In the photo: Campaign poster from 1866 Pennsylvania gubernatorial race. Photo credit: Pixabay
The rhetoric used by Trump eventually paid off and he was elected the 45th president of the United States. Upon his inauguration, Trump began to make good on his many campaign promises. He instituted two Muslim bans, through executive order (struck down by the courts both times), de-funded life-saving services at Planned Parenthood, continued the use of ICE agents to round up undocumented black and brown immigrants, and many other harmful policies directed at marginalized groups. While these actions by Trump have gotten massive media coverage, it wasn’t until the debacle of the ACA repeal that we began to hear about the effects of certain policies on specific groups of people.
As Trump’s harmful and dangerous executive orders and GOP policies began to roll out—it became obvious not even his voters would be excluded—media outlets began to put forward more stories about regretful Trump voters. In one story, a Trump voter from Texas was surprised when her undocumented husband was deported since she thought only the “bad ones” (referring to undocumented immigrants) would have to leave. Another instance is an elderly Georgia woman who stands to lose her access to Meals on Wheels, due to Trump and the GOP’s budget cuts.
When Trump voters began to realize that some of his policies would affect them, many began to pressure their representatives in Congress to object to certain nominations and policies. This was accomplished through town halls, media interviews, and phone campaigns to their representatives. The sentiment from these Trump voters appears to be the same. We knew Trump was going to do harmful things, we just didn’t think it would affect us.
In this photo: Donald Trump speaking with supporters at a campaign rally at the South Point Arena in Las Vegas, Nevada. Photo Credit: Gage Skidmore/ Flickr
The United States has yet to come to terms with (and properly rectify) its brutal history towards marginalized groups–such as African Americans, indigenous people, transgender people, women, and many others. However, these same groups of people are often expected to empathize with those who are indifferent to their struggles.
This is why the focus media outlets have on Trump supporters being harmed is so puzzling. The framing of these stories suggest that more empathy should be given to those who voted for Trump IN SPITE OF his inflammatory rhetoric, as opposed to the groups he promised to harm.
What do we insinuate by focusing our attention on Trump voters being harmed by his policies, yet ignoring much of the population (who didn’t vote for him) that are being explicitly targeted by his administration?

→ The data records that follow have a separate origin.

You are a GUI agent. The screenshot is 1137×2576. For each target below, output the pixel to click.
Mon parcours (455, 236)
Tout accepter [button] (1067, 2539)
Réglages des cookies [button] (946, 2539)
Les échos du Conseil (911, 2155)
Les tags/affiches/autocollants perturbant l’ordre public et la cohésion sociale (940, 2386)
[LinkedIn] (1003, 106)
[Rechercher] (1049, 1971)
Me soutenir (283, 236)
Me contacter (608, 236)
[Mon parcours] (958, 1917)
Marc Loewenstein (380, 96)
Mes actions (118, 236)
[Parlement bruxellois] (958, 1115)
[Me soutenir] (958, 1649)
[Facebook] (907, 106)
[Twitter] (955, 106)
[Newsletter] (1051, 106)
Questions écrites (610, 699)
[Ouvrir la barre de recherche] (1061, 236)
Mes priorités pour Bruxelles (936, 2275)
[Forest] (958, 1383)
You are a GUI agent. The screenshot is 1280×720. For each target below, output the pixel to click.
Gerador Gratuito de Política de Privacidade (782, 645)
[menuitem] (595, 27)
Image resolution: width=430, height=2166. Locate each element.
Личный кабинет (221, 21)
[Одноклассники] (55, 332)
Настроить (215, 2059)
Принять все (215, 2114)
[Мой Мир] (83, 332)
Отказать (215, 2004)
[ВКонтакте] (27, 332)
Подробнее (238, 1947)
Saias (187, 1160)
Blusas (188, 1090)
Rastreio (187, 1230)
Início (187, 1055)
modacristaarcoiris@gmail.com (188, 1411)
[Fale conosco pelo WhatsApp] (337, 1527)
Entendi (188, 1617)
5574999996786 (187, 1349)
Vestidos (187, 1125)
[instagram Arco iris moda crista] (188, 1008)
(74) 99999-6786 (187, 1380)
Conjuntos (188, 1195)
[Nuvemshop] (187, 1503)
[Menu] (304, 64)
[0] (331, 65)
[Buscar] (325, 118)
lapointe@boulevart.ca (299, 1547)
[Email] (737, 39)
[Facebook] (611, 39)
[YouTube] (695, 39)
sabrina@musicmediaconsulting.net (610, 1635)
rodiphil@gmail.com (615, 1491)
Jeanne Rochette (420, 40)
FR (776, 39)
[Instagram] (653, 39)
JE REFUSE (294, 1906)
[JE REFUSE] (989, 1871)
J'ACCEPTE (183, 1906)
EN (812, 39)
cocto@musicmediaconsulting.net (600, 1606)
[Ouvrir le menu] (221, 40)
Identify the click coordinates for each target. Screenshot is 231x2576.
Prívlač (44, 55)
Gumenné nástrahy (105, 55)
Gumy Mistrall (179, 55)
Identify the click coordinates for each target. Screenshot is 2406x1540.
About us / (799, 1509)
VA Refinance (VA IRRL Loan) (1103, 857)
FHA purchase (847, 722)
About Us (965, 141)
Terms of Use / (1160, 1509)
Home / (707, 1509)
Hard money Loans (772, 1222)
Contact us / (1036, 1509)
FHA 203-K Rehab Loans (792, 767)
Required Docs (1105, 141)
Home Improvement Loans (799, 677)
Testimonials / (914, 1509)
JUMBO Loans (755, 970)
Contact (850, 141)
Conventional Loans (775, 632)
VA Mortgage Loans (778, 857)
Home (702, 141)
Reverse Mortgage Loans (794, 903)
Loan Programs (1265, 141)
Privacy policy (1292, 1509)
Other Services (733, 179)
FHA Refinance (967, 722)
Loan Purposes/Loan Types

Where are the anecdotal stories about the transgender children and adults who have been placed in greater danger by the revocation of transgender student protections by the Trump Administration? In North Carolina, this revocation combined with the pseudo repeal of the disastrous HB-2 (dubbed the “bathroom bill”) law has led many transgender youth and adults to feel unsafe and targeted with physical harm for living their lives.
Where is the empathy for undocumented black and brown immigrants who are being targeted by ICE agents using checkpoints outside of schools, daycares, etcetera? For the women who are victims of domestic violence in these communities, who won’t come forth out of fear of being deported?
Photo credit: GGAADD/Flickr
Where are the stories about African Americans, Muslims, Latinos/Hispanics, and countless others who have become victims in the increase of hate crimes since Trump was elected?
A popular quote from legendary poet and writer, Maya Angelou says, “When someone shows you who they are, believe them the first time.” From his claim that Mexico was sending rapists into the U.S. to the assertion that African Americans should vote for him because they have nothing to lose, Trump has been honest about the person he truly is.
The one consistent thing about Trump, has been his adherence to harming marginalized groups. Trump’s campaign strategy of using marginalized groups as scapegoats was more easily achieved since media outlets provided Trump with hours of coverage daily. However, within this continuous coverage, a message was missing. If Trump was to be elected and actually did everything he said he would, how would the various marginalized groups he mentioned be affected?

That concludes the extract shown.